Quand au jeu en ligne en lui-même il est plus que complet. Que ce soit en solitaire ou au sein d’un club on peut lancer des défis, en recevoir, faire des courses en multi, tenter de battre des chronos en contre la montre sur n’importe quel circuit avec n’importe quelle voiture (et avec des voitures fantômes qui rendent le chrono à battre plus concret, même si parfois il y en a un peu trop !). Tout cela rapporte des points de réputation qui permettent de grimper au classement, tout en débloquant des nouvelles voitures . L’aspect club donne une motivation supplémentaire, on progresse individuellement et collectivement.

Enfin, gros point noir mais malheureusement on s’y est habitué, pas de jeu à 2 en local. Il semble que plus les consoles sont puissantes, plus il est difficile de splitter un écran pour s’éclater entre potes dans son salon...

2 voitures c'est quand même pas mal en peloton, Doc...

2 voitures c'est quand même pas mal en peloton, Doc...

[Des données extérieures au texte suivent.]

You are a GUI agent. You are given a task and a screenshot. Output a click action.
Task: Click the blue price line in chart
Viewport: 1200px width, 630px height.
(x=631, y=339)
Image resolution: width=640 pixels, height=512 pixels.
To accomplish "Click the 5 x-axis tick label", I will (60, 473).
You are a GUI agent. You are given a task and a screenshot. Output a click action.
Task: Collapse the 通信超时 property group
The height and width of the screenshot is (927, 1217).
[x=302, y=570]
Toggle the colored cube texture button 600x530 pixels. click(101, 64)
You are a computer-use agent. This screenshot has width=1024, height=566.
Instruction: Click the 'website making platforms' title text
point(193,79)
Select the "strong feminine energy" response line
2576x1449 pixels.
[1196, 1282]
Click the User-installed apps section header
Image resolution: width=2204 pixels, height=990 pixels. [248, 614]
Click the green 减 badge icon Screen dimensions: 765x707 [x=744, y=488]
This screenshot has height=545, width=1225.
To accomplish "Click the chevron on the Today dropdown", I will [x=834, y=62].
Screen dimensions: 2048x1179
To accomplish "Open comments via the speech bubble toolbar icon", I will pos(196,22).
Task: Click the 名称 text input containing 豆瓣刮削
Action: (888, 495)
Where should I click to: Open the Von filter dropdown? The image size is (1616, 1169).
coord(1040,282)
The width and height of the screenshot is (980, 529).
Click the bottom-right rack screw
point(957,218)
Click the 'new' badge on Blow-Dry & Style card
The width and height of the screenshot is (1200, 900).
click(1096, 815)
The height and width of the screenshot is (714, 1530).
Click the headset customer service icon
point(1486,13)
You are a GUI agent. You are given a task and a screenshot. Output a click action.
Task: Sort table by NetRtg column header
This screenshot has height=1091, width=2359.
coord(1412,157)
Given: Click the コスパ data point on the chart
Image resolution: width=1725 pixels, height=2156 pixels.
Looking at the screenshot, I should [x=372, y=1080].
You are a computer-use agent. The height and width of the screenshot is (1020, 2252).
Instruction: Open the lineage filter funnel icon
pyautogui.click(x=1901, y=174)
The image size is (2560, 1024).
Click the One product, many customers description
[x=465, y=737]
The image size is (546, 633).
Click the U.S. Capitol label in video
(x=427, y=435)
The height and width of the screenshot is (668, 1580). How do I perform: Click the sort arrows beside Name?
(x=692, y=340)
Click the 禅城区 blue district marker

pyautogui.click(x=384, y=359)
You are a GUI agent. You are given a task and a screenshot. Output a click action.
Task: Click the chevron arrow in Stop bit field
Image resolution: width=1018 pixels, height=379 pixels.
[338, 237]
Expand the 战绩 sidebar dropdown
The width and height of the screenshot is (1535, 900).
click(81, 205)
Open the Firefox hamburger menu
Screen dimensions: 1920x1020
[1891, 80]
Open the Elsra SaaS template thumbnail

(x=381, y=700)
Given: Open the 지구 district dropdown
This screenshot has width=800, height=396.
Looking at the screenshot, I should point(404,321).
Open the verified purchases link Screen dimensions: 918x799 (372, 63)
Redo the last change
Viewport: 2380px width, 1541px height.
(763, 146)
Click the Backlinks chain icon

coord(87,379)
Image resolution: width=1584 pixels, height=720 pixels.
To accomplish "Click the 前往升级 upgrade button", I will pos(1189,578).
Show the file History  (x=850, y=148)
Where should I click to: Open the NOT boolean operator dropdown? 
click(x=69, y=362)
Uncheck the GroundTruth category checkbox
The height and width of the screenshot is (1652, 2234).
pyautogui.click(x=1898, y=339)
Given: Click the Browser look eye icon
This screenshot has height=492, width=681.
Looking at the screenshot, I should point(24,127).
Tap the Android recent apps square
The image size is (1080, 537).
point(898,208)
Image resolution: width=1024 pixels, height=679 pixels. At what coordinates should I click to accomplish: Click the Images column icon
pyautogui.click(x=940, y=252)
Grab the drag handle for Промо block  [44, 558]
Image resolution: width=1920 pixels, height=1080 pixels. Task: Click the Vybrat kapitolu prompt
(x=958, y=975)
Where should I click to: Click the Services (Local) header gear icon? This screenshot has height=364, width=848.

Petit à petit, et en partant de très loin, Drive Club s’est amélioré pour devenir aujourd’hui un très bon jeu dans son genre. On ne parle absolument pas de simulation pure mais d’un jeu fun, intense, convival et à la durée de vie prometteuse. Addictif comme en leur temps des Daytona USA et autres Sega Rally, il agace par son I.A bancale mais on ne peut s’empêcher de recommencer encore et encore pour gagner une étoile, battre un chrono , faire grimper son club en ligne…On ne peut que regretter ces débuts catastrophiques et un bashing qui le destine malheureusement à ne rester qu’un « one shot ». Si un jour la version d’essai se montre enfin sur le PS+, donnez lui sa chance quelques heures, il se dégage de ce jeu un charme rétro qu’on ne retrouve plus beaucoup ailleurs et qui est recherché par les vieux barbus que nous sommes…Et puis il reste de la place dans le club Gamopat, Seth113, L@ndo et moi-même vous attendont pour atteindre des sommets !

SUPPOS: 5/6

Publié dans TESTS

Commenter cet article

munky 21/01/2015 10:47

Franchement une bonne surprise au niveau des sensations, Je pensais le revendre tout de suite, je l'ai finalement gardé, il y a longtemps que j'avais pas pris un tel pied sur une simulation auto. En fait depuis Gran Turismo sur PS.

sevgames 21/01/2015 10:09

oui Drive Club est plutôt sympas à jouer

dan 20/01/2015 13:46

j'ai surtout l'impression qu'apres avoir degommé la ps3 pour n'importe quelle raison et adoré sa 360
le doc est maintenant devenu tellement amoureux de sa ps4 qu'il re-teste les jeux qu'il avait mal noté au debut pour leur mettre de supers notes !

selon son support du moment, le 30 fps est soit redhibitoire, sois pas genant du tout !

le meme doc qui degommais tout jeu de caisse en 30 fps et pour qui c'etait une aberration

tu es un fanboy total le doc....tout le temps aveuglé pas la console que tu aime sur le coup et a dezinguer l'autre pour n'importe quoi

si la one fait un forza en 30 fps, tu va le degommer, j'en met ma main a couper

Klaoui 21/01/2015 12:50

Leve les yeux et regarde que c'est pas le doc qui a testé

et de toutes façons ton raisonnement est totalement faux

OUI le doc c'est dada c'est le 60FPS en 1080p (génial pour un mec qui ne jure que par le rétro)
Mais perso tant que c'est pas injouable je m'en BRA**** !!!

Et en ce moment, son kiff c'est plutôt nintendo alors réveille toi !

Je salut le testeur qui a fait un VRAI test d'un jeu de caisses... je pense qu'il doit aimer ça et c'est ainsi que doivent etre tester les jeux !

je ne suis pas un joueur de jeux de caisses ni de sport, donc aucun interet pour moi de faire un test et de baver dessus.... n'est ce pas doc ??!!

dan 20/01/2015 13:49

c'est pas le doc qui teste !!
je fais un gros mea culpa franck qui a son avis sur le jeu
et au doc of course qui n'a rien fait ( non me puni pas avec un toucher rectal !!!)

Bec de gaz 20/01/2015 13:20

Ca se bonifie avec le temps... Addictif comme un Daytona USA ou Sega Rally? Sérieux? Ah vous me faites hésiter là !! Un test de Forza Horizon 2 pour être certain de prendre le bon canasson et je me lance !!